● **INSTRUCTIONS TO FOLLOW**
Every line from the one bearing "Image resolution: width=999" through the last line of the entries should be printed exactly, with no other output.

Stored data
========

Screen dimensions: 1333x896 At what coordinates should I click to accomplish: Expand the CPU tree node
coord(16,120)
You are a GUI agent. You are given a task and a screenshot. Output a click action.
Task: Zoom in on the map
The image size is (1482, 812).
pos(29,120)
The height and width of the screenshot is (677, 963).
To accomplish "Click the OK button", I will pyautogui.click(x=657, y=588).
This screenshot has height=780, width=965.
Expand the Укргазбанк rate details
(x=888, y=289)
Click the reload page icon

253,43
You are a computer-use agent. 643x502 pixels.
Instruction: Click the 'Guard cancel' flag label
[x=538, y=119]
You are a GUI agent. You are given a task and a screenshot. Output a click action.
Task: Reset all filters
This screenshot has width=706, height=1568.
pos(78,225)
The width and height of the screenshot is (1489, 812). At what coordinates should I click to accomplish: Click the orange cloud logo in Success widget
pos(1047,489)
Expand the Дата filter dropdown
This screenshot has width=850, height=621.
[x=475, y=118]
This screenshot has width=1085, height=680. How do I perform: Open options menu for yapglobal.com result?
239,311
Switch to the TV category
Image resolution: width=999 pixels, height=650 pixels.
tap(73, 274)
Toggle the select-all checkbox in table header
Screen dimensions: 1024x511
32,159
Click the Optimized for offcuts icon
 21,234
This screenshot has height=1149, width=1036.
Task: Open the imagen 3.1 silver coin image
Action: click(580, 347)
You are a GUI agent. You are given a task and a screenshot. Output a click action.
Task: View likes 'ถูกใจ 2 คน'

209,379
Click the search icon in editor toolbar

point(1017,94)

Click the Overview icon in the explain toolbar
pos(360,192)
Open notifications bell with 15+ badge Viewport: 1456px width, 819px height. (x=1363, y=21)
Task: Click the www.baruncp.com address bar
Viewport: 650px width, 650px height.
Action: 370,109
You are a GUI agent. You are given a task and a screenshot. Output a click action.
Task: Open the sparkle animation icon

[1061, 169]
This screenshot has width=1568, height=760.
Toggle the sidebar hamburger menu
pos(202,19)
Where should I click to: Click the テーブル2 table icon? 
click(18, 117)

========

● **EXERCISE ANSWER**
Image resolution: width=999 pixels, height=650 pixels.
tap(73, 274)
Toggle the select-all checkbox in table header
Screen dimensions: 1024x511
32,159
Click the Optimized for offcuts icon
 21,234
This screenshot has height=1149, width=1036.
Task: Open the imagen 3.1 silver coin image
Action: click(580, 347)
You are a GUI agent. You are given a task and a screenshot. Output a click action.
Task: View likes 'ถูกใจ 2 คน'

209,379
Click the search icon in editor toolbar

point(1017,94)

Click the Overview icon in the explain toolbar
pos(360,192)
Open notifications bell with 15+ badge Viewport: 1456px width, 819px height. (x=1363, y=21)
Task: Click the www.baruncp.com address bar
Viewport: 650px width, 650px height.
Action: 370,109
You are a GUI agent. You are given a task and a screenshot. Output a click action.
Task: Open the sparkle animation icon

[1061, 169]
This screenshot has width=1568, height=760.
Toggle the sidebar hamburger menu
pos(202,19)
Where should I click to: Click the テーブル2 table icon? 
click(18, 117)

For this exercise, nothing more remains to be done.